» PASSAGE TO READ:
Dozens of aid workers have left their rental accommodation and packed their things to return to their countries. This newspaper spoke with six affected people. None of them wanted to reveal their name, fearing Israeli authorities would retaliate against them or the NGOs they work for. One, for example, waited for a solution until February 8. That day, the Interior Ministry’s extension expired for them and the many others who had been waiting up to half a year in vain for the letter to start the renewal process. Resigned, they packed their belongings, notified their landlord and returned to their country. Another desperately approached the Interior Ministry before heading to Tel Aviv airport with their suitcases. They discovered that they had a last-minute extension until July that had not been formally communicated.

In fact, as the Palestinian territories lack an airport and Israel controls all exit points, including the crossing between the West Bank and Jordan, one of the main fears of the aid workers who remain in the area is that if they leave temporarily ― for work meetings, family reunions or vacations ― the border agent, unaware of the situation, will prevent them from returning, not even to notify their landlord and collect their belongings. The B1 tourist visa ― which some aid workers are on ― lasts three months, but can be reduced to nothing more than a few weeks at one of the border crossings.

» INFORMATION PROVIDED:
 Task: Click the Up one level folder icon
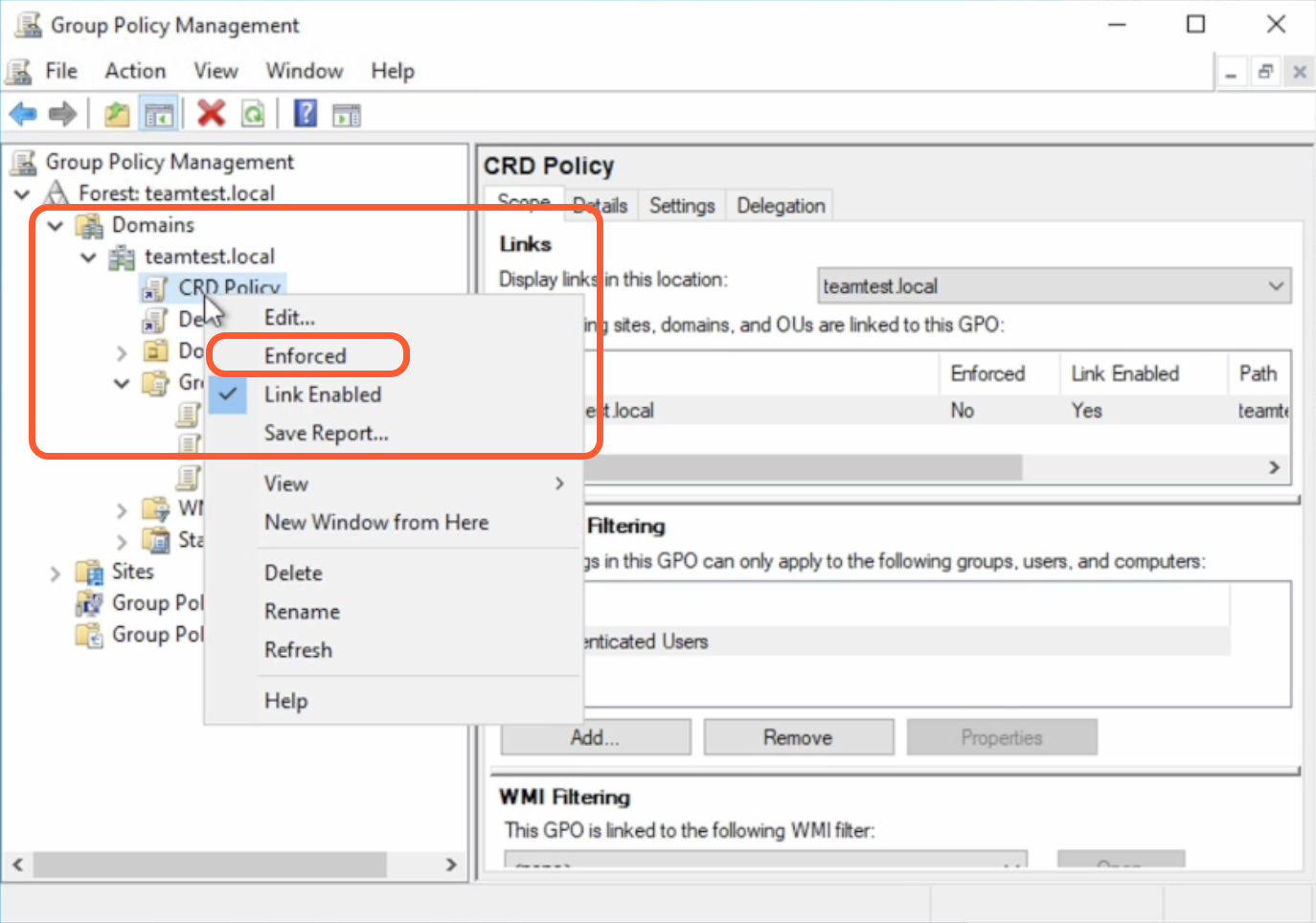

» REQUIRED ACTION 1:
Reproduce the passage on aid workers' visas, starting with "In fact, as" and going on through "the border crossings.", with "border agent" changed to "immigration officer".
» REQUIRED ACTION 2:
Continue the passage on aid workers' visas from its final sentence.

» EXERCISE RESULT 1:
In fact, as the Palestinian territories lack an airport and Israel controls all exit points, including the crossing between the West Bank and Jordan, one of the main fears of the aid workers who remain in the area is that if they leave temporarily ― for work meetings, family reunions or vacations ― the immigration officer, unaware of the situation, will prevent them from returning, not even to notify their landlord and collect their belongings. The B1 tourist visa ― which some aid workers are on ― lasts three months, but can be reduced to nothing more than a few weeks at one of the border crossings.

» EXERCISE RESULT 2:
Aid workers’ immediate family members also depend on these visas: they receive a different one (B2) that allows them to reside temporarily, but not to work. It is the same visa that the Israeli military authorities provide to NGO workers in West Bank cities, such as Ramallah, Bethlehem and Hebron, which are under administrative control of the Palestinian Authority.

No letter, no visa

The process has had its ups and downs in the past, but has been in place for years and weathered the Covid-19 crisis better. Upon arrival, foreigners working for NGOs registered in Israel need to apply for a work visa. And renew it every year. In both cases, they require a letter in which the Ministry of Welfare and Social Affairs requests the visa from the Interior Ministry. But the Ministry of Welfare and Social Affairs, which began delaying or ignoring requests for the letter last summer, has not issued a single letter since October, when the Hamas attack triggered the invasion of Gaza. And the Interior Ministry insists that, without a letter, there is no visa, creating a vicious circle.

For aid workers with a visa — but without a letter from the Interior Ministry — whether they stay or not is, above all, a matter of luck. If they renewed their visa shortly before the start of the war (October 7, 2023), they have months of margin. The rest have left the country, are depending on the opaque extension process, or are working with a tourist visa.

The two ministries involved in the process continue to pass the buck. The Population and Migration Authority — the Interior Ministry agency responsible for visas — has referred the issue to the ministry which issues the letter. “As a general rule [aid workers] must present a letter of recommendation from the Ministry of Welfare and Social Affairs. At the moment, the difficulty has arisen in finding what is required [sic], so we must contact the Ministry of Welfare and Social Affairs,” it responded in writing to this newspaper. In addition, it stressed that it has automatically extended visas for three months, without specifying until what date.

Sharona Mann, the spokesperson for the Ministry of Welfare and Social Affairs, referred the issue to the Interior Ministry and refused to explain why her office has stopped sending the letter.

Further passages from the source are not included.